# Exercise task 1
Rewrite the listing from the line with "Click the first red circle emoji" up to and including the line with "Action: 499,196", replacing "Johannesburg" with "Pretoria" and keeping everything else the same.
===== Passage given =====
Judge Deeds, in his dissenting opinion in Solether v. Turnpike Comm., 99 Ohio App. 228, at page 241, quotes some attempts to define abuse of discretion.
"`* * * The exercise of an honest judgment, however erroneous it may seem to be, is not an abuse of discretion. Abuse of discretion, and especially gross and palpable abuse of discretion, which are the terms ordinarily employed to justify an interference with the exercise of discretionary power, implies not merely error of judgment, but perversity of will, passion, prejudice, partially, or moral delinquency.'" People v. N. Y. C. Rd. Co., 29 N. Y., 418, 431, quoted from in Alliance v. Joyce, 49 Ohio St. 7, 22, by Dickman, J.
"The meaning of the term `abuse of discretion' in relation to the granting of a motion for a new trial connotes more than an error of law or of judgment; it implies an unreasonable, arbitrary or unconscionable attitude on the part of the court." Steiner v. Custer, 137 Ohio St. 448.
"* * * it must be kept in mind that the term `abuse of discretion' means more than an error of law or error of judgment. * * * It means `a discretion exercised to an end or purpose not justified by, and clearly against reason and evidence.' * * * Where the court does not exercise a discretion in the sense of being discreet, circumspect, prudent and exercising cautious judgment, there is an abuse of discretion. * * * The term has been defined as `a view or action that no conscientious judge, acting intelligently, could have honestly taken.'" State, ex rel. Wilms, v. Blake et al., Industrial Commission, 144 Ohio St. 619, 624. A similar statement appears in State v. Ferranto, 112 Ohio St. 667, 676.
"The state may determine (a) whether the exercise of eminent domain is necessary and proper; (b) what property should be taken; (c) the extent of taking; (d) the mode of acquisition except for reason of fraud, bad faith, or abuse of discretion. Such determination is generally not reviewable by courts." ( City of Lakewood v. Thormyer, 80 Ohio Law Abs. 65.)
"The utility of a proposed public improvement, its expediency, and the selection of a particular location, line or route, are political questions and not judicial questions." Lakewood v. Thormyer, 80 Ohio Law Abs. 65, affirmed, 171 Ohio St. 135. Same Ohio Edison Co. v. Gantz, 80 Ohio Law Abs. 405.
===== Records for this task =====
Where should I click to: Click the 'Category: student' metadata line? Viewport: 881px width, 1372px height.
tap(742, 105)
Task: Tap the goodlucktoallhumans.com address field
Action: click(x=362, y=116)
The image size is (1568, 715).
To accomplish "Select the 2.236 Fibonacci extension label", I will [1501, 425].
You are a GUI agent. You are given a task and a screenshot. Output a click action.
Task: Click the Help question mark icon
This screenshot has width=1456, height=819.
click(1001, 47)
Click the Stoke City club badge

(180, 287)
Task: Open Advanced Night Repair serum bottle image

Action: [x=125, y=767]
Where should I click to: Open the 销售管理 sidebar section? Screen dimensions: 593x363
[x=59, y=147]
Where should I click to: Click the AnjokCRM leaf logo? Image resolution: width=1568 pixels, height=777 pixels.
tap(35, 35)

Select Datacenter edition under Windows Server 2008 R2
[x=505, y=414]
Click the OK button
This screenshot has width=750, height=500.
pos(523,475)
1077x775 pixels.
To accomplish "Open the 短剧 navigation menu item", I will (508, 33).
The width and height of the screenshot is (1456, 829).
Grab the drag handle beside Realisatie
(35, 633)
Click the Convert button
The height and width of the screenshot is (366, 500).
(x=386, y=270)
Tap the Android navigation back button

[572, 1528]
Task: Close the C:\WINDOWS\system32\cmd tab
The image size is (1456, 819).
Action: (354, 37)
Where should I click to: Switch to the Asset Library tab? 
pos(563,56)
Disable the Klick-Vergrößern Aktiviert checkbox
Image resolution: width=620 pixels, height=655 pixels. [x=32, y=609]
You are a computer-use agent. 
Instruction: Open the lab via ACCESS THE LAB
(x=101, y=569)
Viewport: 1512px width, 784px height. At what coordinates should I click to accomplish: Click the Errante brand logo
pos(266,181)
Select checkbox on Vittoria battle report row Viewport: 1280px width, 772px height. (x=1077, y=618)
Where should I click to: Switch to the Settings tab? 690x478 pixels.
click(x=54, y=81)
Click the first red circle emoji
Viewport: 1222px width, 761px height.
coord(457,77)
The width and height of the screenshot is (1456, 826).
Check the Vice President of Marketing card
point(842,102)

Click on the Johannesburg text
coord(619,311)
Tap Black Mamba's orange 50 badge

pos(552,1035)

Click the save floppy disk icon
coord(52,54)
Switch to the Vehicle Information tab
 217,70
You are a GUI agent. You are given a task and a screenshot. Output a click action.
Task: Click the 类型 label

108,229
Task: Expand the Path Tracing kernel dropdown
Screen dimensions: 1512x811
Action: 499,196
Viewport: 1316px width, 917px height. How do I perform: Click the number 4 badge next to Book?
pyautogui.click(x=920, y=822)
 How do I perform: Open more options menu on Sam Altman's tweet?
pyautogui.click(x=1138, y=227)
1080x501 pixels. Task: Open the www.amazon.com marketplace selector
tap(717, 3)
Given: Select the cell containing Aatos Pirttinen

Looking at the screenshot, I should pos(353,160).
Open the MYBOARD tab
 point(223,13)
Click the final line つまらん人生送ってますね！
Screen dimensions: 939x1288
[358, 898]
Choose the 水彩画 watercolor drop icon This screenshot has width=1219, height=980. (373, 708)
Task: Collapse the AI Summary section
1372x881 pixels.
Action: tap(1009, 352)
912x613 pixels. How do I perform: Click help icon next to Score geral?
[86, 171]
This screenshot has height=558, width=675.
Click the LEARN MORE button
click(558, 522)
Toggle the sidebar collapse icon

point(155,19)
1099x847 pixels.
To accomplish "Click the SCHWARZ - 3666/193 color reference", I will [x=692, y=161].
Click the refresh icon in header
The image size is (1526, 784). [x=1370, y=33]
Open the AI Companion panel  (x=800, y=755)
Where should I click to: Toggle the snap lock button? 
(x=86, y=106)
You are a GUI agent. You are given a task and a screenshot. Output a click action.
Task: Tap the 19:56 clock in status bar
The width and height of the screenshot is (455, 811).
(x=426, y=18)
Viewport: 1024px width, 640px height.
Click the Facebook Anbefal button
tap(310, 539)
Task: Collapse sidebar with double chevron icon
=====
# Exercise task 2
Answer these questions from the passage on abuse of discretion.
(a) In which case did Judge Deeds write the dissenting opinion that quotes attempts to define abuse of discretion?
(b) Which case is quoted on the meaning of abuse of discretion in relation to granting a motion for a new trial?
(c) What citation is given for the affirmance of Lakewood v. Thormyer?

# Exercise answer 1
Click the first red circle emoji
Viewport: 1222px width, 761px height.
coord(457,77)
The width and height of the screenshot is (1456, 826).
Check the Vice President of Marketing card
point(842,102)

Click on the Pretoria text
coord(619,311)
Tap Black Mamba's orange 50 badge

pos(552,1035)

Click the save floppy disk icon
coord(52,54)
Switch to the Vehicle Information tab
 217,70
You are a GUI agent. You are given a task and a screenshot. Output a click action.
Task: Click the 类型 label

108,229
Task: Expand the Path Tracing kernel dropdown
Screen dimensions: 1512x811
Action: 499,196

# Exercise answer 2
(a) Solether v. Turnpike Comm., 99 Ohio App. 228
(b) Steiner v. Custer, 137 Ohio St. 448
(c) 171 Ohio St. 135